Exercise aim.
Your answer should consist of the lines below that hold the word "agent".

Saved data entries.
****

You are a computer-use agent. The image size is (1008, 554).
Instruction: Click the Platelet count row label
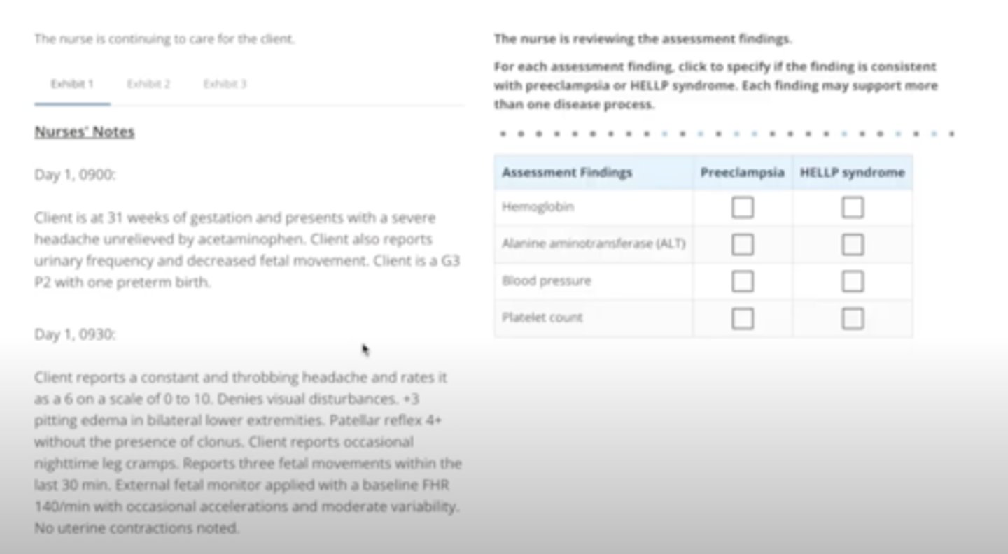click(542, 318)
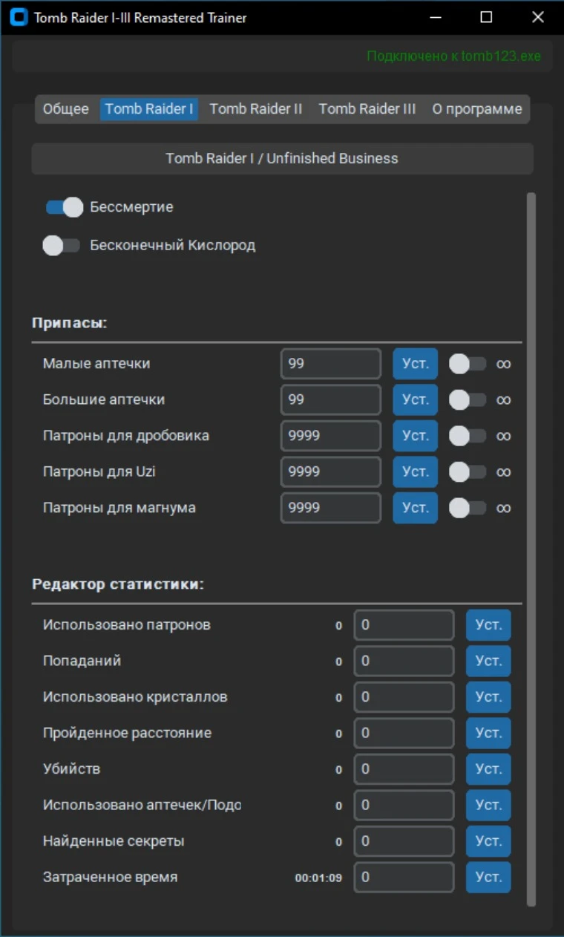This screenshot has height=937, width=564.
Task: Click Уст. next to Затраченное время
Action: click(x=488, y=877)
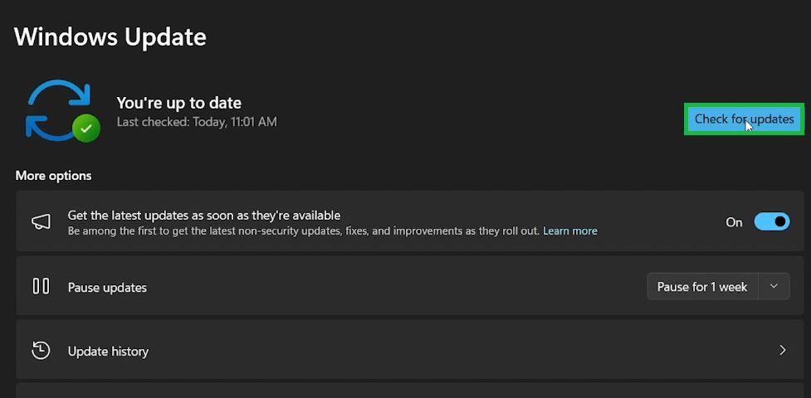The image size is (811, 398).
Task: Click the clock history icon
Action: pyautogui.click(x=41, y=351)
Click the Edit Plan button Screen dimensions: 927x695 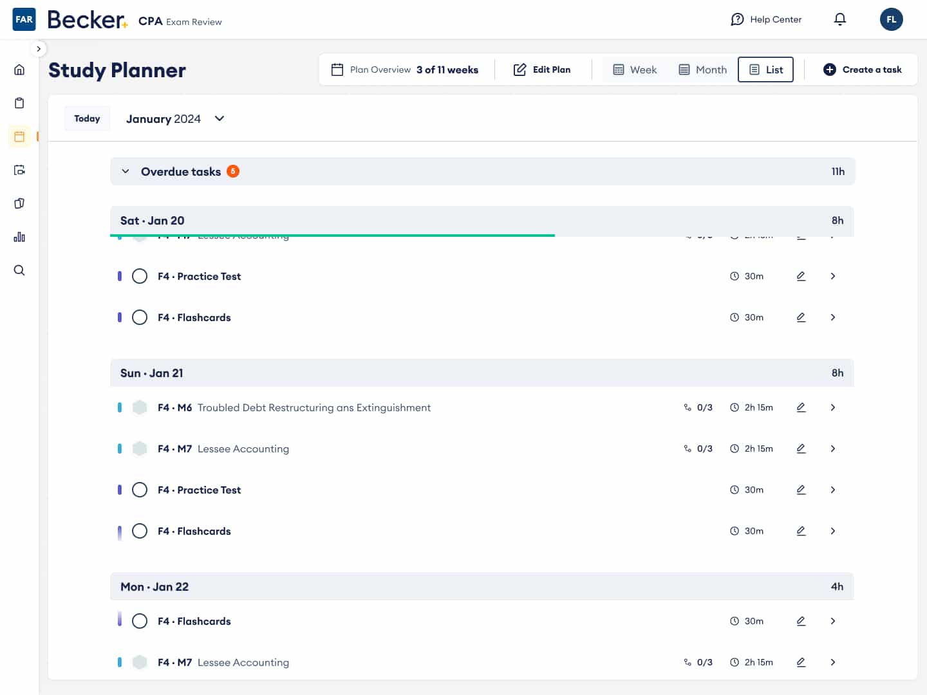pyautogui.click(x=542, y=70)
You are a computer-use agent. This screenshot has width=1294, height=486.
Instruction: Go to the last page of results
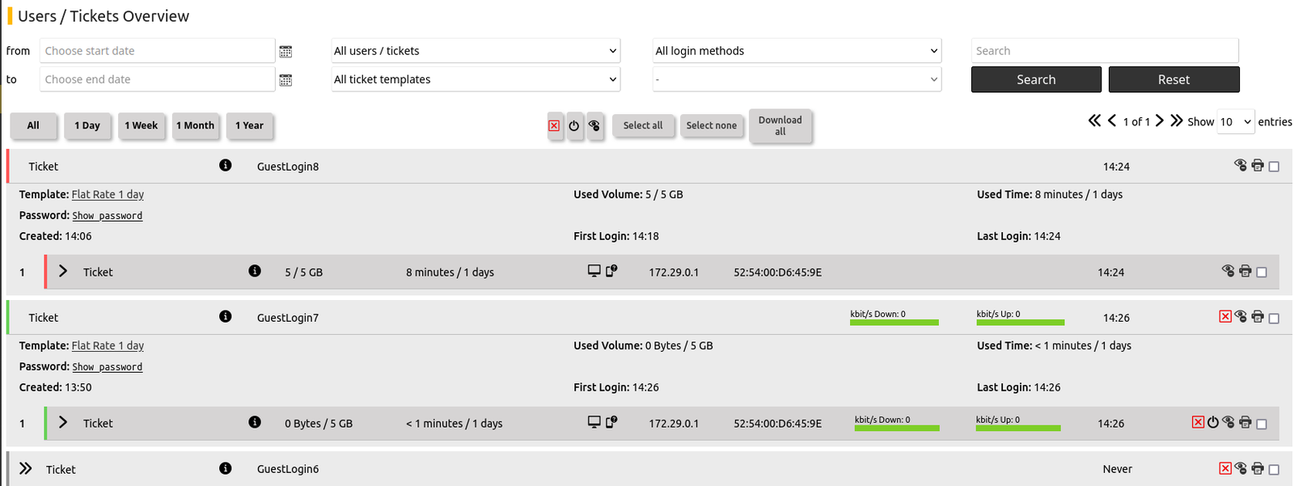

****

Task answer.
You are a computer-use agent. The image size is (1008, 554).
You are a computer-use agent. This screenshot has width=1294, height=486.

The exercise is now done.